> _Activity_:
Check every line below for the string "Select". Copy the ones that have it.

#### Supplied data ####

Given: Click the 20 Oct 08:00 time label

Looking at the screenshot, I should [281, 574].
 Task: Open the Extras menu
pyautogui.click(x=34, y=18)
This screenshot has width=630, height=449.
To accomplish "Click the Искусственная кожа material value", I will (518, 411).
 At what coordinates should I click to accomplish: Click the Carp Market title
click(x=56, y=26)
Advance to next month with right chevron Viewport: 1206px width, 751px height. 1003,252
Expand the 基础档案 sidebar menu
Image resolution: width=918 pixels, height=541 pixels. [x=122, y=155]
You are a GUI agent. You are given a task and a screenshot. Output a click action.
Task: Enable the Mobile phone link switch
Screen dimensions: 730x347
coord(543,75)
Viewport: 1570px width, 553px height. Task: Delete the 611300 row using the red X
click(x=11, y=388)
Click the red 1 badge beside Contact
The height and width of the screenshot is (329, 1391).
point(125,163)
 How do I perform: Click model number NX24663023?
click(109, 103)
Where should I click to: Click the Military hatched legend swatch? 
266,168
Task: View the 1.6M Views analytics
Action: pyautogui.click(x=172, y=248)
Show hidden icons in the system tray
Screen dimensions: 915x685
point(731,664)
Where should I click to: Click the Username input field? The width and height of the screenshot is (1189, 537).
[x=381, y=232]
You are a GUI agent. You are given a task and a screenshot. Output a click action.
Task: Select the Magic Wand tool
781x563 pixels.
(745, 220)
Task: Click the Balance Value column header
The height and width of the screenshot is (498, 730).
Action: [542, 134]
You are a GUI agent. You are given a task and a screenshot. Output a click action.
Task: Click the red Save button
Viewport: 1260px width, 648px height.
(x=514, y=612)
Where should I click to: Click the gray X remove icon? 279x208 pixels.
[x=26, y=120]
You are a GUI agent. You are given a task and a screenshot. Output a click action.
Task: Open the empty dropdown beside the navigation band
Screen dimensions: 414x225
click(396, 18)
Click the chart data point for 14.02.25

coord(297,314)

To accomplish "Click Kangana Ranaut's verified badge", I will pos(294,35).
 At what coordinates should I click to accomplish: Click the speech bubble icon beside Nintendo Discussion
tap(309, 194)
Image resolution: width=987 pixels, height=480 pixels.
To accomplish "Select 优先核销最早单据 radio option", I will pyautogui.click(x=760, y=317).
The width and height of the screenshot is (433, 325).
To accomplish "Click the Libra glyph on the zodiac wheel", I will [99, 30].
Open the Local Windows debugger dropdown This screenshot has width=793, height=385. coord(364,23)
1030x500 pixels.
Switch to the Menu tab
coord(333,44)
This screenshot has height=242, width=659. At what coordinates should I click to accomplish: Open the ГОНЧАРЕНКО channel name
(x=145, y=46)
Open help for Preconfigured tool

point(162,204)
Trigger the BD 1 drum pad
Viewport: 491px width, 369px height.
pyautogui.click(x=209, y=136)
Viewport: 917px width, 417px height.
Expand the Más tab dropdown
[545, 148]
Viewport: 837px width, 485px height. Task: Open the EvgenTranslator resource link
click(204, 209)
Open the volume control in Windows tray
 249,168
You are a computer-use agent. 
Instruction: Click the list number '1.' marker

####

> _Output for this task_:
Task: Select the Magic Wand tool
To accomplish "Select 优先核销最早单据 radio option", I will pyautogui.click(x=760, y=317).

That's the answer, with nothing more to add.